═════ Data in this exercise

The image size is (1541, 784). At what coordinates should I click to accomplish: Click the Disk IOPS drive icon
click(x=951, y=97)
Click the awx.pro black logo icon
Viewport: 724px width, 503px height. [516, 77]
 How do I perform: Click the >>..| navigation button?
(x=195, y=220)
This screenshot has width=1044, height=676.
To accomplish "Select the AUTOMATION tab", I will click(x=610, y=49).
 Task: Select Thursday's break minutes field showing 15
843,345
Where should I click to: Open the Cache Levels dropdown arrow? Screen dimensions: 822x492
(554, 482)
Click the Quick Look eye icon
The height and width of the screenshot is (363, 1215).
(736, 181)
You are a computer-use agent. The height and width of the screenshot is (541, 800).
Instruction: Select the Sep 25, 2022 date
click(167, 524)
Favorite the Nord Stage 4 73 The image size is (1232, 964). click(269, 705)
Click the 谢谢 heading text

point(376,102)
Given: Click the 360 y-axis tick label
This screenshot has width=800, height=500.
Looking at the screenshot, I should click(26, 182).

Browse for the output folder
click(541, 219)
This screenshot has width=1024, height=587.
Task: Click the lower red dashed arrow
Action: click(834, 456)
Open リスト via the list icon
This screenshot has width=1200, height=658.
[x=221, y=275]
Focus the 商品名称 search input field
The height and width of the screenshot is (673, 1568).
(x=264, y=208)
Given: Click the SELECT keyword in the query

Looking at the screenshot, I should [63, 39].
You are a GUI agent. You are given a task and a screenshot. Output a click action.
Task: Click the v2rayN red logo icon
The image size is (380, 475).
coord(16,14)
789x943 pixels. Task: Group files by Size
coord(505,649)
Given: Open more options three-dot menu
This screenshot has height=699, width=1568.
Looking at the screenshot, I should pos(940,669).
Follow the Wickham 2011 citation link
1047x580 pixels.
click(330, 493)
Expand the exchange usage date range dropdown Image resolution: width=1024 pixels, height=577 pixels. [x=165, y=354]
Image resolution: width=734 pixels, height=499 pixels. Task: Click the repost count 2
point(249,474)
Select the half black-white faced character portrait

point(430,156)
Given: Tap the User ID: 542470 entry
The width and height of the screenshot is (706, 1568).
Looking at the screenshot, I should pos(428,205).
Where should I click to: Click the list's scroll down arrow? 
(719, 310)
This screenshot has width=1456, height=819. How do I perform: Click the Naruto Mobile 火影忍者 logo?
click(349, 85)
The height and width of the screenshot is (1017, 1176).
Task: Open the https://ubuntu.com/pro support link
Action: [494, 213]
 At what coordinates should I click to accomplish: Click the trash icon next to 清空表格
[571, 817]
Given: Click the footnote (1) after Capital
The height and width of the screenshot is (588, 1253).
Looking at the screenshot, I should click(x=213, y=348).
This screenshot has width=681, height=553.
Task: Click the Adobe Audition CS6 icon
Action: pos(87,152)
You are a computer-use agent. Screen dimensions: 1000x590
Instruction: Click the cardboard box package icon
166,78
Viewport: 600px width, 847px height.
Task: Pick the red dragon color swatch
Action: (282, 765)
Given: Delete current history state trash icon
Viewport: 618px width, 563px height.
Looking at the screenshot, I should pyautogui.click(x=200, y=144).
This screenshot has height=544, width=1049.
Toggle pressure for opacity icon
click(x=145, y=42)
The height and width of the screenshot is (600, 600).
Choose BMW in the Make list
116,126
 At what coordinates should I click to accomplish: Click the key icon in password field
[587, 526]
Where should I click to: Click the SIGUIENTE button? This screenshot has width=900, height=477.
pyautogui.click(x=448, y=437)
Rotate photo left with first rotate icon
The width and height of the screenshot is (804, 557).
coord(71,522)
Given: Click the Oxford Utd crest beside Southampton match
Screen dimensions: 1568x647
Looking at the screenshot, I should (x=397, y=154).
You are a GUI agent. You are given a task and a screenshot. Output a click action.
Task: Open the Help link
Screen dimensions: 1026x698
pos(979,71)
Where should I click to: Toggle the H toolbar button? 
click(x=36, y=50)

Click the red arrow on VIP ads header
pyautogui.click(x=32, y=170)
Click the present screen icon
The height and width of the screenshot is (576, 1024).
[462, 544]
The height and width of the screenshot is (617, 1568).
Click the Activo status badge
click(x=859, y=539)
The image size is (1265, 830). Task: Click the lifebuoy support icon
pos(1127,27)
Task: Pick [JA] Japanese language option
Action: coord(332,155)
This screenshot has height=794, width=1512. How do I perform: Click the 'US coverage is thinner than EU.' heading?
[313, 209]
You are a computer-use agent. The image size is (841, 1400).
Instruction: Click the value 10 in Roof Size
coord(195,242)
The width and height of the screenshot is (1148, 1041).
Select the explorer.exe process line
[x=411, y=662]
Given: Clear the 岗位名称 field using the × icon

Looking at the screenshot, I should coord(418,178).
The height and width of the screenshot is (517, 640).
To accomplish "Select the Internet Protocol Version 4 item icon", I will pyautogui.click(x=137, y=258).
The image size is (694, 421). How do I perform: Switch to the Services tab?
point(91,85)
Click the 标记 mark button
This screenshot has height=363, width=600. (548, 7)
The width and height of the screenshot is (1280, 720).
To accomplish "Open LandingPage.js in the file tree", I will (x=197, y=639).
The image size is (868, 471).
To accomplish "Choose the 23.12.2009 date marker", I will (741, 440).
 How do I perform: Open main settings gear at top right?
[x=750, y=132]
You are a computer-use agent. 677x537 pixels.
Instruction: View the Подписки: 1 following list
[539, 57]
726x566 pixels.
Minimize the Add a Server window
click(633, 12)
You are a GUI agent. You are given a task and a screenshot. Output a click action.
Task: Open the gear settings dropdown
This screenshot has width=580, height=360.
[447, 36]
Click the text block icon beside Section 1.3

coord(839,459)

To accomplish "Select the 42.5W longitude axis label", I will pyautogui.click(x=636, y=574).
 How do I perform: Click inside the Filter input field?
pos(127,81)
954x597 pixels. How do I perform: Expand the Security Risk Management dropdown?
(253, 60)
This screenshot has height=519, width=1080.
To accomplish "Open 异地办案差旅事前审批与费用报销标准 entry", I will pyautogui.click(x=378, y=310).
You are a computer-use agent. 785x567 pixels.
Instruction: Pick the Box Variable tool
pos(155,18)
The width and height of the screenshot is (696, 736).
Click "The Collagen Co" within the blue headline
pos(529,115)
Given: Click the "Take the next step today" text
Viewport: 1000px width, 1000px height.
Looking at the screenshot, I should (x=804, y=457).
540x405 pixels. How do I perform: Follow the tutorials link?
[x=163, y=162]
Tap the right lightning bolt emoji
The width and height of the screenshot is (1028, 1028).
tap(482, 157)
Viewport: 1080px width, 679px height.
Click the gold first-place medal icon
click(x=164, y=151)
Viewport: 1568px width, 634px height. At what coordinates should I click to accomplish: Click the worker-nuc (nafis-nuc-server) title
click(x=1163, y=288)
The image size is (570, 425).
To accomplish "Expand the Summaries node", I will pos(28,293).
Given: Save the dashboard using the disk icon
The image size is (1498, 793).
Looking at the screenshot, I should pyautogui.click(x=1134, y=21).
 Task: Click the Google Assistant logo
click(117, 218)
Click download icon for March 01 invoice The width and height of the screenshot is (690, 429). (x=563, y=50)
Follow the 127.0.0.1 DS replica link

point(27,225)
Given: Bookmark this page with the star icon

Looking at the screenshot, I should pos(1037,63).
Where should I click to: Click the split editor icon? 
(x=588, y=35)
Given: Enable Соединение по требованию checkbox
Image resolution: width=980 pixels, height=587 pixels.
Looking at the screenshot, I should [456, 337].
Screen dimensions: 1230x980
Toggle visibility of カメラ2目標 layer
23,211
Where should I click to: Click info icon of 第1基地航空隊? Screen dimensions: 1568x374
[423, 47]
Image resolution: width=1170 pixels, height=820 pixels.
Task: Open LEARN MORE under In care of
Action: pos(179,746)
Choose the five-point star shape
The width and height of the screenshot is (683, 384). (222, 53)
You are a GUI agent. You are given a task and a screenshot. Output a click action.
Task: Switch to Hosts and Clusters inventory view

══════════

- **What you will do**: Pull every line holding "label" out of the records.

- **Solution**:
Given: Click the 360 y-axis tick label
To accomplish "Select the 42.5W longitude axis label", I will pyautogui.click(x=636, y=574).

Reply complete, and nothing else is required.